Monday, September 28, 2009

Tone Killers - Some Suggestions to remedy the problem

Often I am called upon to make a repair where a little inspection on behalf of the player might save he/she some money. I have a list of things I check during a routine setup and if one item is out of tolerance then it might just be a TONE KILLER!! Above is an example of a pickup mounting bracket being too close to the strings. In this case the action was off as well and buzzing and lack of sustain were the primary complaints. In addition, the action was low but also I found the pickups to be too close to the strings! In order to fix this I had to determine the proper string height but this setting is tempered by the players desired string height. This is where things get a little sticky. See, the longer the guitar scale (25.5 inch - long) the more the strings will sag over the length of the guitar. The sagging strings oscillate (excellent presentation of string oscillation - click here) when strumming and could cause buzz without fretting a note. A thicker string will sag less than a thin string but most people want thin strings and zero buzzing. It's a nightmare for the luthier to remedy.

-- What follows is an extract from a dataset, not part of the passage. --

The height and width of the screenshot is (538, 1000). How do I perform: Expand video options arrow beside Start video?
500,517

There are more variables and I'll list those that effect buzzing, sag et all.

Not in order of importance or systemic analysis....
  1. Induced neck bow.
  2. String gauge.
  3. Fret height.
  4. String height above the frets.
  5. Nut slot depth.
  6. Strings not seated on bridge properly.
Frankly, it's not easy to set up a guitar with slinky light strings; low action, zero bow and not have some buzzing. Gibson guitar has started using a PLEK TOOL to help this problem out. The Plek tool will induce bow relative to string tension and then slot the nut and level the frets. It's a pretty cool tool but it's costly and there are just a handful of shops who can afford this device. Speaking with a few experts I've found that if the luthier is experienced, similar results can be achieved by hand but the tolerance will probably not be as tight as the PLEK work. Keep in mind the investment made by those who own the PLEK tool, your cost for repair will be supporting the cost of the footprint of the tool as well as the tool itself. ON the flip side, a job done by hand is usually based on experience which requires time and effort to gain - Therefore, determining which is a better bang for the buck is still dependent on the cost of the work. For manufacturing, there is no doubt that this tool is ground breaking and worth the investment.

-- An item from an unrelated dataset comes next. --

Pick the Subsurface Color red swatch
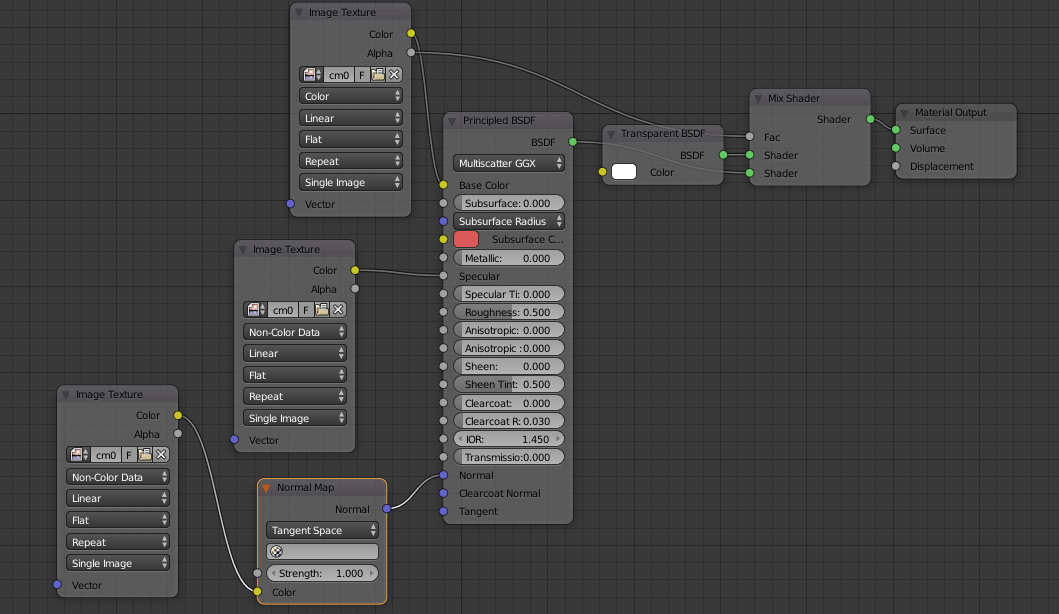The image size is (1059, 614). tap(465, 239)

Over all, doing routine inspections of your instrument can save your tone. Check all contact points. Look for misaligned strings, dirty fret boards, and string properly seated in the nut. Most professional guitarist frequently change their strings. Strings come in sealed package for a reason. Moisture in the air and other environmental elements oxidize strings. Old strings will kill your tone. I would recommend at least once per month even if you are not using your guitar! If you are playing a show or many shows - then your frequency could become greater. Those who sweat or play often with soiled hands will need to change their strings more often than those of the opposite nature.

Properly maintaining your instrument will help insure a longer life for the instrument and beget years of fun and fulfillment.